But for the vertical ellipse, \(a=3\) (vertical), \(b=2\) (horizontal), so \(e=\frac{c}{a}=\frac{\sqrt{5}}{3}\). This agrees with the formula $$e=\sqrt{\frac{B-A}{B}}=\sqrt{\frac{9-4}{9}}=\frac{\sqrt{5}}{3}$$

And it’s obvious that these have the same shape, so if eccentricity is to be meaningful, they must be the same.

Here are hyperbolas, cases #2 (\(9x^2 – 4y^2 = 36\Leftrightarrow\frac{x^2}{4}-\frac{y^2}{9}=1\)) and #6 (\(-4x^2+9y^2=36\Leftrightarrow\frac{y^2}{4}-\frac{x^2}{9}=1\)):

For the horizontal hyperbola, \(a=2\), \(b=3\), and \(c=\sqrt{a^2+b^2}=\sqrt{2^2+3^2}=\sqrt{13}\). So \(e=\frac{c}{a}=\frac{\sqrt{13}}{2}\). This agrees with the formula $$e=\sqrt{\frac{B-A}{B}}=\sqrt{\frac{(-4)-9}{-4}}=\frac{\sqrt{13}}{2}$$

For the vertical hyperbola, \(a=2\) (vertical), \(b=3\) (horizontal), so \(c=\sqrt{a^2+b^2}=\sqrt{2^2+3^2}=\sqrt{13}\). So \(e=\frac{c}{a}=\frac{\sqrt{13}}{2}\). This agrees with the formula $$e=\sqrt{\frac{A-B}{A}}=\sqrt{\frac{-4-9}{-4}}=\frac{\sqrt{13}}{2}$$

Again, the eccentricities are obviously the same, but come from different formulas.

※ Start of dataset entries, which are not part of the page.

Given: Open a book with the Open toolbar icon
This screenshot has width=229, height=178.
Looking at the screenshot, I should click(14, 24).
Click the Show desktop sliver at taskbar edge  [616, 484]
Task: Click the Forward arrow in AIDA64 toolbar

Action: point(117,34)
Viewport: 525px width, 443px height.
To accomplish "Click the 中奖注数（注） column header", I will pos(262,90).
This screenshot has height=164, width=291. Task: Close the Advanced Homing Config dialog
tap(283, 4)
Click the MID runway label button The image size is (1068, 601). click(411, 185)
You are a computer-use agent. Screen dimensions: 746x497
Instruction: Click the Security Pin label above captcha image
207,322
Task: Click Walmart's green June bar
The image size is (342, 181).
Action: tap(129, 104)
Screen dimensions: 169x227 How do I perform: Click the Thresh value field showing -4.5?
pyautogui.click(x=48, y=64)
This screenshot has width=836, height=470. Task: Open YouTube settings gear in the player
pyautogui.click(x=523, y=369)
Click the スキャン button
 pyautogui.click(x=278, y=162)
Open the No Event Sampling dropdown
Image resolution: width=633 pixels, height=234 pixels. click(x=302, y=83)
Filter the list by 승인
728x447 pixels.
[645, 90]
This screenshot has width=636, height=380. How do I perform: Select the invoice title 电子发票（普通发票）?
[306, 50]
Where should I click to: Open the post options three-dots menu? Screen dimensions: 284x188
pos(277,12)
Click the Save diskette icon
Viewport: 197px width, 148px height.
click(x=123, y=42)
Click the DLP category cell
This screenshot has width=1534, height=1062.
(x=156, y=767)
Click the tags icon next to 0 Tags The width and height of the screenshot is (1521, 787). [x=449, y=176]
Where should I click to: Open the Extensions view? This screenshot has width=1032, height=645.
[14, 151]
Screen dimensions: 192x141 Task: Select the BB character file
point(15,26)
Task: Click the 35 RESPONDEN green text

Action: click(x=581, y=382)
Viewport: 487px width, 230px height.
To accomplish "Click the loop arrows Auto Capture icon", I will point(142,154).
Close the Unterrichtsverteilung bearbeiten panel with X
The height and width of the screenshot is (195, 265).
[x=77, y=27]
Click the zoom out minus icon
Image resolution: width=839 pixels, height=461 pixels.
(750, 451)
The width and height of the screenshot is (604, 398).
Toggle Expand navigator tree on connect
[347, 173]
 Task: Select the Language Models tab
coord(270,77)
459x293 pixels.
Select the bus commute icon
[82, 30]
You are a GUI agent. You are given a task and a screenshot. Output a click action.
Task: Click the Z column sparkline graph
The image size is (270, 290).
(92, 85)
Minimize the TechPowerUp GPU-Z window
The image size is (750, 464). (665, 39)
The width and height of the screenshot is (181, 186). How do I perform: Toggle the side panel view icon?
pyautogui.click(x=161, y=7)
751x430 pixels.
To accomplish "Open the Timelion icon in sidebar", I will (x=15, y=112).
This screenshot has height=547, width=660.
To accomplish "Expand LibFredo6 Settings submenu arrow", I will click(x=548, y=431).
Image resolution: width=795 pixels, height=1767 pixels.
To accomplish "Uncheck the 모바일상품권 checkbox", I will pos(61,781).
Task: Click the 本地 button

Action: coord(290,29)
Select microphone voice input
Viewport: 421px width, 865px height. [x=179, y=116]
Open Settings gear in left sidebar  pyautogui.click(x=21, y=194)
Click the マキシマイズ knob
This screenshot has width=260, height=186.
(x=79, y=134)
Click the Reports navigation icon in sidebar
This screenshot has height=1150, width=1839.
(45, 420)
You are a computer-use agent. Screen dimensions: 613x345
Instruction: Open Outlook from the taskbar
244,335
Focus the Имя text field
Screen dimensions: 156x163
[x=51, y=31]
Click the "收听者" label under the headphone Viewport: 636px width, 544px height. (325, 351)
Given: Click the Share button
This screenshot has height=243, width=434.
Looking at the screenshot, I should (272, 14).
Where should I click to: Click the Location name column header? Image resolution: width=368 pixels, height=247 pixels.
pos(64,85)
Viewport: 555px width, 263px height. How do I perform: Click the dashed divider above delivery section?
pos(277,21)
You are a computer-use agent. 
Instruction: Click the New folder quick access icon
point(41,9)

Now, I should add that it is possible to write a “single formula” for eccentricity, but it takes a bit of stretching to call it that. Here is what Wikipedia suggests for a formula:

When the conic section is given in the general quadratic form $$Ax^{2}+Bxy+Cy^{2}+Dx+Ey+F=0,$$

the following formula gives the eccentricity e if the conic section is not a parabola (which has eccentricity equal to 1), not a degenerate hyperbola or degenerate ellipse, and not an imaginary ellipse: $$e=\sqrt{\frac{2{\sqrt{(A-C)^{2}+B^{2}}}}{\eta (A+C)+{\sqrt {(A-C)^{2}+B^{2}}}}}$$

where \(\eta =1\) if the determinant of the 3×3 matrix $${\begin{bmatrix}A&B/2&D/2\\B/2&C&E/2\\D/2&E/2&F\end{bmatrix}}$$

is negative or \(\eta =-1\) if that determinant is positive.

They’ve really combined two formulas into one by using the determinant as a “switch”; and if it is zero, the eccentricity is undefined. Guess when that happens?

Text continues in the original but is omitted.